Combien de temps ai-je dormi ? Le

soleil est au zénith, lavée par les pluies, la

végétation de l’île me paraît revigorée ; elle m’écla-

bousse de ses couleurs. J’ai le sentiment d’avoir vécu

jusque-là dans un monde en noir et blanc. Le rose fuchsia

des lauriers-roses en fleur, le jaune des mimosas, le vert des

eucalyptus, le bleu de la mer me brûlent presque la rétine.

 

Je me dirige vers les débris de mon campement et, tout à coup, m’arrête. Ai-je rêvé ? L’air n’est plus fade. Mon nez a capté une odeur d’eucalyptus qui, en se libérant autour de moi, rehausse l’atmosphère sans goût que je respire sans plaisir depuis plus de vingt ans. Stupéfait, je reprends mon souffle. D’autres effluves méditerranéens envahissent mes sinus, réactivent ma mémoire olfactive. Je viens de recouvrer l’odorat du Petit Sauvage ! Tout mon être SENT à nouveau.

Entraîné par une joie enfantine, je m’élance vers un citronnier sauvage en fleur, enserre son tronc, bois son odeur entêtante, me roule dans le jasmin en dégustant l’onde de son parfum, hume la terre, les cailloux, me laisse pénétrer par une senteur de basilic, me perds dans les molécules odorantes d’un genévrier, m’oublie dans des fragrances complexes, sereines ou vives.
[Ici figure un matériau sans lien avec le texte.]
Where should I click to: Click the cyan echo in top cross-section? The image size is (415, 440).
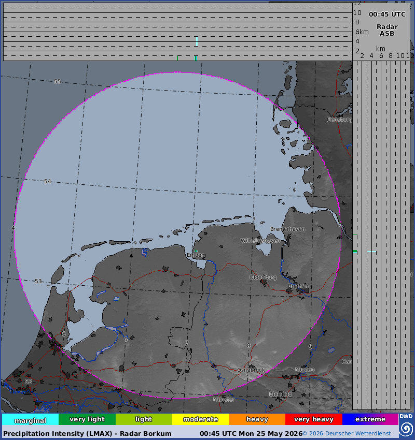tap(197, 41)
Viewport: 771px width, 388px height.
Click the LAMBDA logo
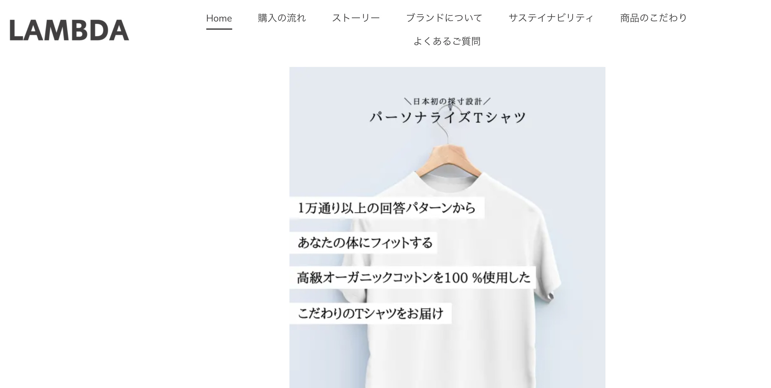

Ivre d’un bonheur simple, je me livre à cette orgie d’effluves en pleurant.

Alexandre Eiffel, lui, ne versait jamais de larmes. A force d’étrangler ses émotions, il était parvenu à n’en éprouver que de modérées. Peines chétives et bonheurs riquiqui étaient son lot d’adulte caparaçonné. Sa pseudo-virilité y trouvait son compte.

Allongé sur la grève d’une petite crique, baignant dans les arômes qui m’environnent, je sens alors qu’un phénomène étrange se produit en moi : mes mots se rechargent de sens.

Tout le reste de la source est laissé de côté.